*PROBLEM REQUIREMENTS*.
The copy you give must match the lines from the top of the data through the line containing "[button] (19, 142)" exactly, and it must hold no pictures.

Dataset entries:
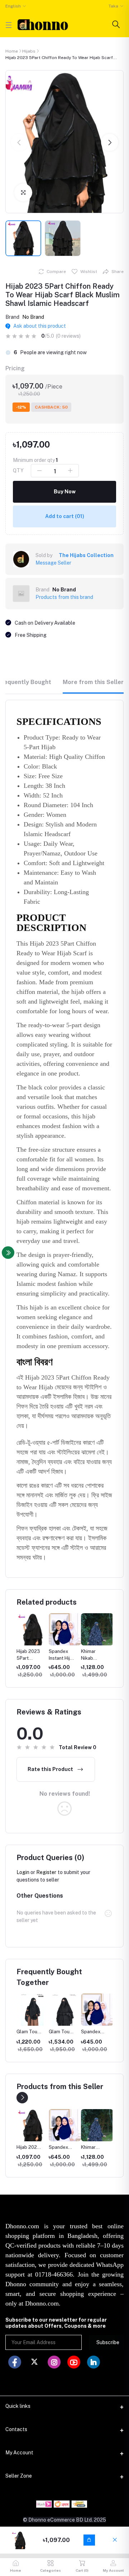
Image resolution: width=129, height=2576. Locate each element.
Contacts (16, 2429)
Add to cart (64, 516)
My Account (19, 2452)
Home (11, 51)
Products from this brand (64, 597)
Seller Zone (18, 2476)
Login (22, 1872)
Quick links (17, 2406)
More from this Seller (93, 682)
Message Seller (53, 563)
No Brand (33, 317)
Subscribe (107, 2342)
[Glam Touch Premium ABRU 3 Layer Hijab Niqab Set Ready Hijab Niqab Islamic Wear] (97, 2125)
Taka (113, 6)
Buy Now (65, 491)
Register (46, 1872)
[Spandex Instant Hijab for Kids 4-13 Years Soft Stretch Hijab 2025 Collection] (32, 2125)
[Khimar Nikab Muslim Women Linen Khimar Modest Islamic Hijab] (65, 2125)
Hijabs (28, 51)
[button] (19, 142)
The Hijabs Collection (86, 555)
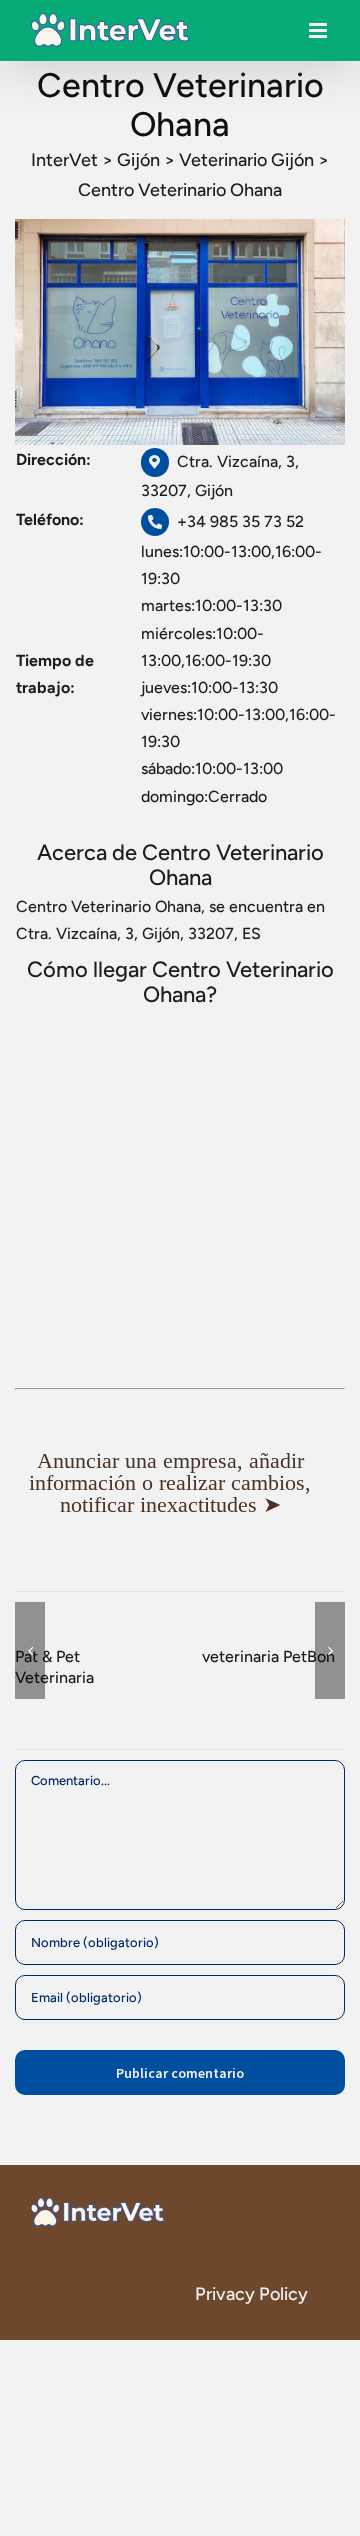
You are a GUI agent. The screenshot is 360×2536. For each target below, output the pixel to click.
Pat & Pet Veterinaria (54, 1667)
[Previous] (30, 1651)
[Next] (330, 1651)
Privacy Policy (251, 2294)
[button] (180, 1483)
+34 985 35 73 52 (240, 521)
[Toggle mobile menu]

*SOLUTION FOR THIS TASK*.
Image resolution: width=129, height=2576. Locate each element.
Contacts (16, 2429)
Add to cart (64, 516)
My Account (19, 2452)
Home (11, 51)
Products from this brand (64, 597)
Seller Zone (18, 2476)
Login (22, 1872)
Quick links (17, 2406)
More from this Seller (93, 682)
Message Seller (53, 563)
No Brand (33, 317)
Subscribe (107, 2342)
[Glam Touch Premium ABRU 3 Layer Hijab Niqab Set Ready Hijab Niqab Islamic Wear] (97, 2125)
Taka (113, 6)
Buy Now (65, 491)
Register (46, 1872)
[Spandex Instant Hijab for Kids 4-13 Years Soft Stretch Hijab 2025 Collection] (32, 2125)
[Khimar Nikab Muslim Women Linen Khimar Modest Islamic Hijab] (65, 2125)
Hijabs (28, 51)
[button] (19, 142)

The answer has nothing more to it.